* _Passage provided_
= = = =

You are viewing a plain text version of this content. The canonical link for it is here.
Posted to java-user@lucene.apache.org by Paul Taylor <pa...@fastmail.fm> on 2011/12/20 20:38:56 UTC

Query to find documents whihc contain the same value for a field, i.e duplicate fields

So I had this code, that would return all documents where there was more 
than one document that had the same value for fieldname. Trouble is I 
didn't realise this could return documents
that had been deleted, so Im wondering what an equivalent using queries 
would be.


public List<Integer> getDuplicates(int columnModelId)
{
        String fieldname = String.valueOf(columnModelId);
        List<Integer> matches = new ArrayList<Integer>();
         if (AudioDataModel.getInstance().getRowCount() == 0)
         {
             return matches;
         }

         IndexReader ir;

         try
         {
             ir = getIndexReader();
             TermEnum terms = ir.terms(new Term(fieldName, ""));
             do
             {
                 if (terms.term() != null)
                 {
                     if (terms.docFreq() > 1)
                     {
                         TermDocs termDocs = ir.termDocs(terms.term());
                         while (termDocs.next())

= = = =

* _Given data_
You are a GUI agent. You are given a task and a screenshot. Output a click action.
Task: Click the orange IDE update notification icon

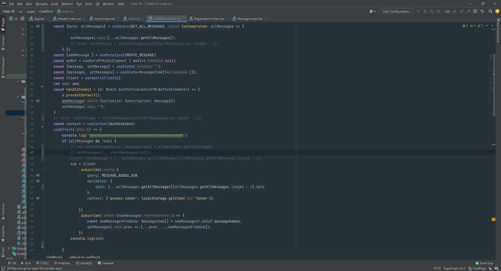point(497,11)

= = = =

* _Task list_
a: Copy the stretch of the Lucene post from "IndexReader ir;" through "(terms.term() != null)".
b: In the Lucene post, what had Paul Taylor not realized the code could return?

* _Solutions in order_
a:
IndexReader ir;

         try
         {
             ir = getIndexReader();
             TermEnum terms = ir.terms(new Term(fieldName, ""));
             do
             {
                 if (terms.term() != null)

b: Documents that had been deleted.